Mentre dalla parte di terra infuriava il combattimento, egli mandava una divisione munita di scale attraverso il banco di sabbia «ove Nettuno stesso mostrar le doveva la via», ed essa ebbe effettivamente la fortuna di trovar le mura senza difesa. Così fu presa la città in un giorno; Magone, che si trovava nella cittadella, capitolò.
Colla capitale cartaginese caddero in mano dei Romani diciotto navi da guerra disarmate, e sessantre onerarie, tutto il materiale di guerra, ragguardevoli provviste di grano, la cassa di guerra con 600 talenti (L. 3.660.000); gli ostaggi di tutti gli alleati spagnuoli di Cartagine, e diecimila prigionieri, fra i quali diciotto gerusiasti, ossia giudici cartaginesi.
Scipione promise agli ostaggi di lasciarli liberi appena la patria di ognuno si fosse alleata con Roma, e si servì dei mezzi offertigli dalla città per rafforzare ed assestare il suo esercito, facendo lavorare per esso duemila operai di Cartagena colla promessa di accordar loro la libertà dopo finita la guerra; scelse inoltre fra la moltitudine i più idonei come rematori per le sue navi.
I cittadini furono risparmiati, lasciando loro la libertà e la posizione che avevano avuto fino allora.
Scipione conosceva i Cartaginesi e sapeva che essi avrebbero ubbidito.
Era cosa di molta importanza assicurarsi il possesso di quella città, che possedeva l'unico eccellente porto sulla costa orientale e ricche miniere d'argento, e non la sola guarnigione.
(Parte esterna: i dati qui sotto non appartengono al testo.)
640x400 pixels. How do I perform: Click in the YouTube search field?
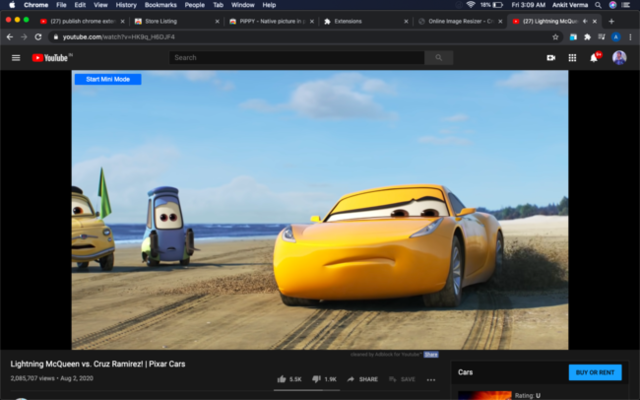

La temeraria impresa era riuscita; temeraria, dissi, perchè Scipione non ignorava che Asdrubale Barca aveva ricevuto ordine dal suo governo di spingersi nella Gallia, e che si era accinto ad eseguirlo; come sapeva pure che la debole guarnigione lasciata sull'Ebro sarebbe stata difficilmente in grado d'impedirglielo se il ritorno di Scipione fosse di poco ritardato.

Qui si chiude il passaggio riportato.